◆ TEXTO DE LEITURA ◆
=-=-=

Folha de S. Paulo
A crença de que novas leis resolverão os
males da internet só pode gerar expectativas sociais impossíveis e frustração
Algumas coisas me preocupam nas disseminadas
reivindicações de regulação do universo
digital. Digo "universo digital" na falta de expressão melhor
para abarcar tudo o que costuma ser fragmentado: redes sociais,
plataformas, big
techs, algoritmos, fake news e,
até, "a internet".
A própria imprecisão na designação do objeto a ser regulado já indica a confusão em torno de uma demanda apresentada com senso de urgência e até de "já passou da hora".
Quando se escuta o que compele as pessoas a
exigir regulação como resposta às suas aflições, o leque se abre ainda mais.
Não estou nem falando do sujeito comum, para quem algoritmo deve ser algo
parecido com alquimia, mas de jornalistas, pessoas públicas e juízes da Suprema
Corte.
Automutilação de crianças, massacres
em escolas, ataques racistas, homofóbicos ou misóginos, teorias da
conspiração, campanhas de descredibilização das urnas eletrônicas, mobilização
para golpes
de Estado, vícios em conexão digital —são os exemplos mais comuns do que
nos aflige.
Impressiona também a convicção generalizada
de que tais problemas não podem ser enfrentados sem um novo marco legal. Isso
se explica em parte por uma mentalidade muito brasileira: de um lado, uma
paixão por criar leis; de outro, uma prática sistemática de burlá-las.
Na nossa cabeça, não há problema social
importante que não possa ser resolvido com novos regramentos e um novo sistema
de constrições que obriguem (ou proíbam) quem tem direito a fazer isto ou
aquilo.

=-=-=

◆ LINHAS ◆

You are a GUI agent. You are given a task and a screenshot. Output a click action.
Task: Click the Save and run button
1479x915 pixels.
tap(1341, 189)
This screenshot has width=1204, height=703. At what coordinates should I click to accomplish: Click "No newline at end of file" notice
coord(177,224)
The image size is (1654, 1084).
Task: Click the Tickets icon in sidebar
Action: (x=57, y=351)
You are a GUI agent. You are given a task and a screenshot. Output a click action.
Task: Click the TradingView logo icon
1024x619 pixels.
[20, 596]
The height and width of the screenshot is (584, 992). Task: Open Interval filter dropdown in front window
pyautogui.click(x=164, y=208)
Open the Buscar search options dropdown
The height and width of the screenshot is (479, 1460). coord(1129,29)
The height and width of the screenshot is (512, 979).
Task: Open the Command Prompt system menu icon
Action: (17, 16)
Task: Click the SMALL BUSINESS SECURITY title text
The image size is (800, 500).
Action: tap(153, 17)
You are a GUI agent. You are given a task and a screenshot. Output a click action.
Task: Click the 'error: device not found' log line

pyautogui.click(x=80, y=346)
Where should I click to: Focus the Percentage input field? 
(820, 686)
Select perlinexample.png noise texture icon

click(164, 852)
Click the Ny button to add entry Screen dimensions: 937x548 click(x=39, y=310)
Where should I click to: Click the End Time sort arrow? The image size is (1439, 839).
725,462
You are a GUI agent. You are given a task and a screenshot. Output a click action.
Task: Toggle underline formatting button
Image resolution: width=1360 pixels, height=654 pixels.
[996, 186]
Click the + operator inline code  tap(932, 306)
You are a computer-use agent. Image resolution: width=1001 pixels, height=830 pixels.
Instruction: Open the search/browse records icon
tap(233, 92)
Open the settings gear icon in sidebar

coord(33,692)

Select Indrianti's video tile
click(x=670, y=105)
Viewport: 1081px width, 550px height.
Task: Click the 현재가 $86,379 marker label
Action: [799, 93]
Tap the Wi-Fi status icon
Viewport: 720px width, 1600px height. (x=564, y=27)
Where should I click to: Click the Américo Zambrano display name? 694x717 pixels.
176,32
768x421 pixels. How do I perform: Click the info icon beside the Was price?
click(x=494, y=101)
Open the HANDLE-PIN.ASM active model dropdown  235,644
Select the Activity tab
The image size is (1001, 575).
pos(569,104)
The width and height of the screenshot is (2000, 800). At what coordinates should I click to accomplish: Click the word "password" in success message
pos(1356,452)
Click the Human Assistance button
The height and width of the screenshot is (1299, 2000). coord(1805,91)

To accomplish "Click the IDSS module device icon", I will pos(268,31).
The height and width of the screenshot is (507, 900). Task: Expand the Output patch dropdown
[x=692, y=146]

=-=-=

◆ DETALHES DA TAREFA ◆
Retome o texto sobre a regulação do universo digital e continue a escrita a partir da última frase. Os registros foram tirados de outra fonte.

◆ RESULTADO DO EXERCÍCIO ◆
Houve um incêndio em uma boate e morreram
muitos jovens? Faz falta uma lei que impeça que isso volte a acontecer. Menores
cometeram crime bárbaro? Antecipe-se a maioridade penal. As leis em vigor nunca
bastam; a solução está sempre na criação de tipos penais novos e penas mais
severas. A lógica é simples: se as normas existentes resolvessem, o problema
não existiria. Nunca é uma questão de aplicação da norma, mas da ausência de
uma nova.
E, se as casas legislativas não criam os
constrangimentos, as obrigações e as interdições que acreditamos serem
necessárias, recorremos ao papa, aos magistrados ou à corte constitucional,
ultimamente tão imbuída de uma disposição para a moralização tecnolegal da
política.
O meu temor com essa angústia é que ela crie
expectativas sociais irrealizáveis que serão inevitavelmente frustradas.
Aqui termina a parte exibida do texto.